Sıkıldım, bıktım artık senden ey kadın!
Sürekli, yüceliklerle cücelikler arasında gezinmenden.
İlgili ilgisiz her olaydan, kişiden kendi yararına pay biçmenden, parlak menfaatler gözetmenden; maksatlı şartlı sevgilerinden, yaramaz işlerinden.
Karışıklığı, dolaşıklığı, bulanmayı sevişinden.
Rollerinden, sahnelerinden, artizliğinden(!)
Ülkülerinden, davalardan kolay vazgeçişinden… Müdafaana(ğ)melerinden(!)
Peşin hükümlerinden, sanrılarından, sancılarından; paha biçilmez yargıçlığından(!)
Habire tuz biber ektiğin, sosladığın acılarından.
Fırında bir türlü pişmeyişinden, kartlığından.
Mütemadiyen kusurlardan, hatalardan, mutlak surette yanılgılardan uzak ve beri olduğun zehabından.
İlişkilerdeki ince hesaplarından ya da tam tersi hayalî yüklemeler, donatımlarından.
Başı havalarda, bulutlarda kuş uçuşundan… Sıkı avcılığından.
Kendi yarattığın(!) dünyada, devamlı putlarını oluşturman ve bebek gibi ikide bir bunlarla oynayışından…
Hayatla kumara girişmen; insandan eşyaya hayvana hep sevgili(!) değiştirmen; saman alevi sevdalarından, atsan atılmaz satsan satılmaz kaçsan kaçılmaz benlik merkezlerinden… Havaiyatından.
Mütemadi iltifata, krem karamele, münasebetlerdeki tatlı stokuna, şekerlenmiş sözlere ihtiyaç duymandan…
Samimiyetsiz, yüreksiz, tütsülenmiş cümleler kurmandan.
Okus pokus yaptığını, kuşdilini konuştuğunu sanmandan.
Bazen İlahî bir Ezgiye kulak verişin, kısa ama lezzetli duyguların, çocuksuluğun lâkin yine sonunda güvenilmez durumundan.
Her seferinde, değiştirip güçlendirdiğin avukatlarınla; tüm mahkemelerde aklanmandan.
Hâlden hâle geçişi; her pazarda, halde yine “kendini” seçişinden, biricikliğinden(!)
Benzerlerini sevişi, zıtlara köpürüşünden.
Demedim mi sana geçme namert köprüsünden!
İlle de asiliğinden.
Engin sulardaki köpüklere kapılışı…
Maddiyata sarılışından…
Ara sıra “akleden nefse” doğru gidişinden ve çalımla, başı büyük(!) muhteşem dönüşlerinden.
Rücu tercihlerinden; akıl sır ermez seçişlerinden.

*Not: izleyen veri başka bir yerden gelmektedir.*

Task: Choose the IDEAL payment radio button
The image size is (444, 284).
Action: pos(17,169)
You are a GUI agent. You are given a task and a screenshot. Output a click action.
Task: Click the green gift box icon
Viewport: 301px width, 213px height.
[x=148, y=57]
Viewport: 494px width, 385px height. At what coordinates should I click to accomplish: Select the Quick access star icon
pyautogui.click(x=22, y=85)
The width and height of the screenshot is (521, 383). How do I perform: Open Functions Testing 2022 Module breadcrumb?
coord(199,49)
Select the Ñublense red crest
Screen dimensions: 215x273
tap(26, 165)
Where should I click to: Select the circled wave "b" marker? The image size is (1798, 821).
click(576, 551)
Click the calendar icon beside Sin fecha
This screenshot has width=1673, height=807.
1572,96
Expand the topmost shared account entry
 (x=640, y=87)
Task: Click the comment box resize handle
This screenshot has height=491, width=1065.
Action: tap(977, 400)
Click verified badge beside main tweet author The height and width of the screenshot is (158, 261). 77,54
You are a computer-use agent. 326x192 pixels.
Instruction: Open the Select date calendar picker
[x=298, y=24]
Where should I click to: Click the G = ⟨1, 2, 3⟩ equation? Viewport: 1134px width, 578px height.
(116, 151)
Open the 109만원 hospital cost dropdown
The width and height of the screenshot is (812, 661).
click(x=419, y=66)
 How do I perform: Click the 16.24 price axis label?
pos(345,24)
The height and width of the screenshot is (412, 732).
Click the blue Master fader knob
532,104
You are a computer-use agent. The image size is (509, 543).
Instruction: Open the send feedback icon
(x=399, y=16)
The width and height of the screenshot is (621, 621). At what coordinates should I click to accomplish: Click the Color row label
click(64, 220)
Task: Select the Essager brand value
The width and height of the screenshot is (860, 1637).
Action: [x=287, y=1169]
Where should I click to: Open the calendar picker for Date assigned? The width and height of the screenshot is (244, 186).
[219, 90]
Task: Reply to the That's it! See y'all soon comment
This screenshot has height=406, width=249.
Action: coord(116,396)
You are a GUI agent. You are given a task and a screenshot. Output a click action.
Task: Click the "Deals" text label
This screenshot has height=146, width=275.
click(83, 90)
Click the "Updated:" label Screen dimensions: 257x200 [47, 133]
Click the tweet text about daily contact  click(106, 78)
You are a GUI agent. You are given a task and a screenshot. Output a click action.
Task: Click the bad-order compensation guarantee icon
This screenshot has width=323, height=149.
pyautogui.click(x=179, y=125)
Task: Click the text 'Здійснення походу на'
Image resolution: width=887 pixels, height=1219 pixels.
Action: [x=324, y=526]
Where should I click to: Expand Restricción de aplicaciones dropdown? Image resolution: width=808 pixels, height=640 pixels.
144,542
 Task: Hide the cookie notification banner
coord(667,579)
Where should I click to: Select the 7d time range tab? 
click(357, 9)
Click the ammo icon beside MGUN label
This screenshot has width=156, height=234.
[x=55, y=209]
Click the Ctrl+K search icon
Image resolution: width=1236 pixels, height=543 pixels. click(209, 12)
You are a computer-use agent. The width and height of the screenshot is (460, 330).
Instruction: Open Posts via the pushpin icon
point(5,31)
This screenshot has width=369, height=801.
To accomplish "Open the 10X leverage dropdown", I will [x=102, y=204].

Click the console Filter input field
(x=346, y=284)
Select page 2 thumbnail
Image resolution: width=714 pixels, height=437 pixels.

Hak secdeye yeterince eğilmeyişinden.
Aygın baygın, perdelenmiş gözlerinden.
Yaradan’ı hissettiğinde, o mutî, uysal, müeddep nefsi ve kalbi sevişinden.
Tezatlar içinde kayboluşlardan! Muhasebe, murakabe yokluğundan…
Peşindeki pisilerden, hoşhoşlardan, “İllallah” dediğin kalpazdıranlardan.
Başıboş, sarhoş ruhundan.
…
Ah! Nefise! Öldün bittin, sevil(me)din!
Doğum sancıları kıvranışları, anlaşılan hiç tükenmeyecek.
İki arada bir derede, boynu bükük kalacak.
Yeryüzü devasa bir Nefs.. o dünyayla ahiret arasında salınacak.
Galiba, ol Pâkize’yi(!) doğuruncaya kadar canı çıkacak.